The Persian Gulf Bridge is a 2.4 km- (1.5 mi-) long road-rail bridge currently under construction, which will link Qeshm Island to Bandar Abbas on mainland Iran. The groundbreaking ceremony for the project was attended by the former President of Iran, Mahmoud Ahmadinejad on 14 March 2011. It will connect Qeshm Island from the historic port of Laft to Bandar Pol in Bandar Abbas in Hormozgan province. It is being built by an Iranian company at a cost of € 450 million.

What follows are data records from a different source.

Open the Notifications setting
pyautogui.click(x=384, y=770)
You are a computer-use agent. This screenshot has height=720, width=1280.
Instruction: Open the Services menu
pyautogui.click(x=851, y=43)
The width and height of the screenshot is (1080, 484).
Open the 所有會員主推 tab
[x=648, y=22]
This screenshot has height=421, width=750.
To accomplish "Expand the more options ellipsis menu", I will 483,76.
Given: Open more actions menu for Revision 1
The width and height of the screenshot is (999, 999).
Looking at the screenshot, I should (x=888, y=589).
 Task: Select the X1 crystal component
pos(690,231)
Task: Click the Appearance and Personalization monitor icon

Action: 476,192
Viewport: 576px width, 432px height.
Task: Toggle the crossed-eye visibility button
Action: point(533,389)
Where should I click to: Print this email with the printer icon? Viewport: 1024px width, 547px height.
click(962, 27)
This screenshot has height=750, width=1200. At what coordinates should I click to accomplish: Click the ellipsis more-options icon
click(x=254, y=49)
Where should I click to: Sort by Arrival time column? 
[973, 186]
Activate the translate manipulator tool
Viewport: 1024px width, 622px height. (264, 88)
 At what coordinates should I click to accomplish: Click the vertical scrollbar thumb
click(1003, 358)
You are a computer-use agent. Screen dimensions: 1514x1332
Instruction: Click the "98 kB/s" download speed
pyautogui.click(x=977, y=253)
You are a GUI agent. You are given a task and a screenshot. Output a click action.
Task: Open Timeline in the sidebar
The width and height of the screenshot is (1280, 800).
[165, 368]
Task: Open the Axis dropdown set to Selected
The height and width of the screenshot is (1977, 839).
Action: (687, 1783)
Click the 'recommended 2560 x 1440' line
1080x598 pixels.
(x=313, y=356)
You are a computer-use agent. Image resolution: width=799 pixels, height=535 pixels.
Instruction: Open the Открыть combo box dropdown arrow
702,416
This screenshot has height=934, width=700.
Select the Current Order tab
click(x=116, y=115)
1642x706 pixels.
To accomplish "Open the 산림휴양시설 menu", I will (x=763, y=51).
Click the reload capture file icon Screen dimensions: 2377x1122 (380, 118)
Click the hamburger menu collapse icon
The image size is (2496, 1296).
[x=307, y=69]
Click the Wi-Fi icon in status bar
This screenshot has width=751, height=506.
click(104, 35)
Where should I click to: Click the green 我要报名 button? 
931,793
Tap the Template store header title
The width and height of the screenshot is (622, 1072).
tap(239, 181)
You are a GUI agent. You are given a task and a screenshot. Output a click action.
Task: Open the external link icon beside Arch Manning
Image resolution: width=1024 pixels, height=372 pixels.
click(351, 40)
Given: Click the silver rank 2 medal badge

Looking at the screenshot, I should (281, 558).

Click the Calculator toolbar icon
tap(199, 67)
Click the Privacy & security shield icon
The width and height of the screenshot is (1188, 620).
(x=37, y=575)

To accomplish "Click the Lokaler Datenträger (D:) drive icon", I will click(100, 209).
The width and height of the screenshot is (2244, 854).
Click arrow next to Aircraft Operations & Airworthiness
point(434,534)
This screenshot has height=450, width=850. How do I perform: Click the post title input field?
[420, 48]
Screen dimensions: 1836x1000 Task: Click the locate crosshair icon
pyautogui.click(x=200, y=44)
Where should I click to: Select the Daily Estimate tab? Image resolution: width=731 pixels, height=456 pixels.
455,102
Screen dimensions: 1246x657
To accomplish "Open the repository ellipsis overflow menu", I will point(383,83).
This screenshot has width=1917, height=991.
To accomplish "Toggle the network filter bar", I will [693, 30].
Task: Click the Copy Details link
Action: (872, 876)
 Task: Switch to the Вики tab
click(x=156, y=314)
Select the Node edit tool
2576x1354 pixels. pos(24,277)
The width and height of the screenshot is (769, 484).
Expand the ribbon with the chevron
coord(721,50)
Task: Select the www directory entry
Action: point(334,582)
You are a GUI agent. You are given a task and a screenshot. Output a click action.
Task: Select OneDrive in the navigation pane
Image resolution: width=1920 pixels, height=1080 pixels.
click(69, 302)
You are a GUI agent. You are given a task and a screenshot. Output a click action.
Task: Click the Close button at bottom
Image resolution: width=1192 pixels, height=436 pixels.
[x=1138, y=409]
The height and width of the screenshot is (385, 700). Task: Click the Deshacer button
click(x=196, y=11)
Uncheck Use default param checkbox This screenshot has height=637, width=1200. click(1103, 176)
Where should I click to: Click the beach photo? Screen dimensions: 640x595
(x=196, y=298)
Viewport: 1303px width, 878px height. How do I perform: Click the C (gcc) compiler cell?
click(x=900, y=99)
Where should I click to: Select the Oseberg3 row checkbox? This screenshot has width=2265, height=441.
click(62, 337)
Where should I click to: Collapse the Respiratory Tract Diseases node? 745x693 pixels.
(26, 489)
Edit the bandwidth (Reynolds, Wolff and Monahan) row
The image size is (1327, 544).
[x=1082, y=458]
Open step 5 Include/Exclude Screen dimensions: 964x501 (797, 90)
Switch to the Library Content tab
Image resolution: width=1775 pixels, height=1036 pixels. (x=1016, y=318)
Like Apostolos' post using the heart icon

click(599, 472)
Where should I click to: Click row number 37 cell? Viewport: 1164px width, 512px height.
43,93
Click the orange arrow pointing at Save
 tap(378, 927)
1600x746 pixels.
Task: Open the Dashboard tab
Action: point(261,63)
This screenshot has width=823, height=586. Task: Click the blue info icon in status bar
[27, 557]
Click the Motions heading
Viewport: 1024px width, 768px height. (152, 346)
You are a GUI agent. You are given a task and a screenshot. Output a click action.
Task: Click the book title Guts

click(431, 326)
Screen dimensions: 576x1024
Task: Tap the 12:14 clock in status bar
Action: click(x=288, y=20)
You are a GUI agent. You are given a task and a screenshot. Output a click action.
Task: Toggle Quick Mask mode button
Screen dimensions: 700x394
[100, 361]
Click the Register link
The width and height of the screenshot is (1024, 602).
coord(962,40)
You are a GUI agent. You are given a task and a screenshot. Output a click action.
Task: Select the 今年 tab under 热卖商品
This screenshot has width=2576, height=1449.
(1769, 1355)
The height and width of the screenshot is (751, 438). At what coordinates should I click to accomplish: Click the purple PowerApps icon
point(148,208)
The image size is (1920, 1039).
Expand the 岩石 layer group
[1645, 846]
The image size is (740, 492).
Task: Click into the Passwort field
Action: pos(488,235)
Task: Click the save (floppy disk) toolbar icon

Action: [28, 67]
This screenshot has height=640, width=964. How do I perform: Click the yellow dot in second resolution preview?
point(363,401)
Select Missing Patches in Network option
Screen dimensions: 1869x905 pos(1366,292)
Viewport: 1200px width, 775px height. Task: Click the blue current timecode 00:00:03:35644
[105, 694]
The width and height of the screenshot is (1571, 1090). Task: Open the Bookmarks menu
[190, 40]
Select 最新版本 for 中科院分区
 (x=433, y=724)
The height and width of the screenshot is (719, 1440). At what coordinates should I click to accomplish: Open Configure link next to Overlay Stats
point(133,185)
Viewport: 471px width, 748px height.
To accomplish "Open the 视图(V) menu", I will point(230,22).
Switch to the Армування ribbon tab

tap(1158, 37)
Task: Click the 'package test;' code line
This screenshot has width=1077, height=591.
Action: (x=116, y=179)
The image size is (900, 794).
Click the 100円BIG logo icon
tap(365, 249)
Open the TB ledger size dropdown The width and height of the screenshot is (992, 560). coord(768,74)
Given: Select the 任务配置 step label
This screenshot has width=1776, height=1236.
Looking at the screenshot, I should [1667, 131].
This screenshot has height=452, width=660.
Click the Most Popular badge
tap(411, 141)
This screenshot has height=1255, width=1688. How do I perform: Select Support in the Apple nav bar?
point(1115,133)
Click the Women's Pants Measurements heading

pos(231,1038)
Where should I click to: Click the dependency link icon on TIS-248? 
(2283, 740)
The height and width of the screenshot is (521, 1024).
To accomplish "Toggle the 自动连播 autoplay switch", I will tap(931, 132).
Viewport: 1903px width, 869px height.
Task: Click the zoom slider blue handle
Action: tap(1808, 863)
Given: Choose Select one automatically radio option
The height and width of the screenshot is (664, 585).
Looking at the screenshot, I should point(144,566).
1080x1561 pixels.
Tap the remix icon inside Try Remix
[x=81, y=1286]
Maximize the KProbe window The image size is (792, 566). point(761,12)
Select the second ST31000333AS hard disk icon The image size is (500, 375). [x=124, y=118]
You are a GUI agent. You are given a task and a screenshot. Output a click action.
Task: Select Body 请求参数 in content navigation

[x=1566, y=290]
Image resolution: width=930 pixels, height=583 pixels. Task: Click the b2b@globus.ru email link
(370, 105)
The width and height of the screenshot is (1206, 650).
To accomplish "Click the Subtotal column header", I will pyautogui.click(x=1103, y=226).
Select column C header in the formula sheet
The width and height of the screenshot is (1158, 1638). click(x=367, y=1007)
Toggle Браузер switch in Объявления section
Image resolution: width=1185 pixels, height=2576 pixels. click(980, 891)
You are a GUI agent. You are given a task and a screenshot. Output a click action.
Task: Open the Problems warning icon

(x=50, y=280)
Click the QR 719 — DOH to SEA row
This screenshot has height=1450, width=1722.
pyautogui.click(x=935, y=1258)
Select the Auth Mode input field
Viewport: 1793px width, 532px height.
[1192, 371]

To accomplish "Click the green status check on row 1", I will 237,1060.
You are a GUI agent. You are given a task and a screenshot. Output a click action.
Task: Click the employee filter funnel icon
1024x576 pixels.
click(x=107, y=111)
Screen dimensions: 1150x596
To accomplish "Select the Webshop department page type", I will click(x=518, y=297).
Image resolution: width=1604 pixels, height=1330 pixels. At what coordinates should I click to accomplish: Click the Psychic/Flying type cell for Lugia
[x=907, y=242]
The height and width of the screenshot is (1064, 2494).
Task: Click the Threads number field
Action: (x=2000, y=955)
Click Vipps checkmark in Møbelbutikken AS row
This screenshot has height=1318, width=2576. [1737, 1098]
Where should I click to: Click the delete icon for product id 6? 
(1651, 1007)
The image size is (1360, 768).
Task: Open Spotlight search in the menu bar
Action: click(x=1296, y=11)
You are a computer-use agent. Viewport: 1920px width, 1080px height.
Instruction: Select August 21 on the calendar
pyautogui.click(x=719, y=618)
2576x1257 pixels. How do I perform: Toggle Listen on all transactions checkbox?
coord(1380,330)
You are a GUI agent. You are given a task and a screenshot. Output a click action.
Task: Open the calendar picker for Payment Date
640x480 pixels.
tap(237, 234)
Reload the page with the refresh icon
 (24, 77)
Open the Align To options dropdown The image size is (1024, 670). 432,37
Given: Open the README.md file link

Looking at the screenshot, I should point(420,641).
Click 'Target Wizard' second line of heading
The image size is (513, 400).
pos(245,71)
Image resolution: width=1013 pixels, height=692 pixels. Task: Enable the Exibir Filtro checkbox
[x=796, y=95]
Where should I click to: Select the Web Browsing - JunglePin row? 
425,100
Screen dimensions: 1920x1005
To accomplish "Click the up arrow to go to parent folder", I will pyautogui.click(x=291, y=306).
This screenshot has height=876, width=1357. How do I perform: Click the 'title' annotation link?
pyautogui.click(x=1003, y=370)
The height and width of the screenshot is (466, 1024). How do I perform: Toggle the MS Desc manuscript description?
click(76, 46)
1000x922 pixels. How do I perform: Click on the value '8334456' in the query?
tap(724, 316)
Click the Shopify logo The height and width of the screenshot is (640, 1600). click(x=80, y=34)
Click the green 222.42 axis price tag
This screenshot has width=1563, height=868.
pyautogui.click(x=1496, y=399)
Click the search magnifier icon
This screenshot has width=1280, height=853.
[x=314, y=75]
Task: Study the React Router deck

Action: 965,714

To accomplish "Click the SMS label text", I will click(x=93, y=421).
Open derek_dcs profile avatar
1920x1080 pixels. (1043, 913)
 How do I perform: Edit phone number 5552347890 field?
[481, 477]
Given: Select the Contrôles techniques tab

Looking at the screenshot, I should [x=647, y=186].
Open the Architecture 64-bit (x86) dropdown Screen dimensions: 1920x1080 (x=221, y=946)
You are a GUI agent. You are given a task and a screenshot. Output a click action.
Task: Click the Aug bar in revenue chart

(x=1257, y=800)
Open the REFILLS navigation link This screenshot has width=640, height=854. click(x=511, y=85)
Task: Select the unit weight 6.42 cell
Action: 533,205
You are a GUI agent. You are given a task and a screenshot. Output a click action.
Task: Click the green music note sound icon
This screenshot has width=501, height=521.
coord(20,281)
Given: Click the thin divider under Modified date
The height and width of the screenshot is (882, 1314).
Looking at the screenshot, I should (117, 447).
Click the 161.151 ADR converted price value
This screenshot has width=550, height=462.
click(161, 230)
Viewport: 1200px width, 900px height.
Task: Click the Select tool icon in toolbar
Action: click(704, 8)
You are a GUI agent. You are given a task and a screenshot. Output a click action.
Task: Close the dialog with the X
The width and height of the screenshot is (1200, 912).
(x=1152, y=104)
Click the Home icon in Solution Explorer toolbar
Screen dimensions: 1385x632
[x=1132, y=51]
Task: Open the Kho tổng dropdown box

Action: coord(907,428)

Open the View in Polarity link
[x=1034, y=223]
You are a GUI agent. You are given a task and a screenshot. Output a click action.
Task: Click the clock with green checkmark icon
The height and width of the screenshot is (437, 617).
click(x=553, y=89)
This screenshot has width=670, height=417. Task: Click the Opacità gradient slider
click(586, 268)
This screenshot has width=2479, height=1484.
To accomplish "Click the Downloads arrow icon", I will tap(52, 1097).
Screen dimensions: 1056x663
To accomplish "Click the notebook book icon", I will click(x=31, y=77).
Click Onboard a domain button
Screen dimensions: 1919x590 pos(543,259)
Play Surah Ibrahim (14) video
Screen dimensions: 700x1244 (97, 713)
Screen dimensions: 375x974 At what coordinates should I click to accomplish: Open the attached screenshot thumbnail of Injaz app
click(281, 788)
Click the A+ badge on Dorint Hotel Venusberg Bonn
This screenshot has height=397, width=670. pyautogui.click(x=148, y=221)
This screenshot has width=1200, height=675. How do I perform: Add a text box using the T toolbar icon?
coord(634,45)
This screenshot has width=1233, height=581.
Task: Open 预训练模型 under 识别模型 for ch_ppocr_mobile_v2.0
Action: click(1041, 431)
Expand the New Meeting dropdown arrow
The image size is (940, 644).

It will also connect Qeshm to the main transit corridor linking the Caspian port of Anzali to Bandar Abbas and Chabahar on the Gulf of Oman. Due to several delays caused by disputes and concerns raised by environmentalists, and also due to COVID-19 pandemic, the project was expected to be completed at least by 2016/17, but it is now expected to be completed by 2026.

==Significance==
The project is vital to economic and industrial development of Qeshm, Iran's biggest island. The rail section will be used to transport 7 million metric tons of iron ore per year to produce 3.5 million tons of steel on the island. It will help to boost tourism in the island as well, by enhancing connectivity and boosting employment.

==Tunnel proposal==
The project, however, was halted at the order of the former president, Mahmoud Ahmadinejad, who proposed to build an undersea tunnel instead of a bridge. The proposal was finally rejected because of high costs, advanced technology and potential risks involved. The bridge was finally approved and started construction in 2011.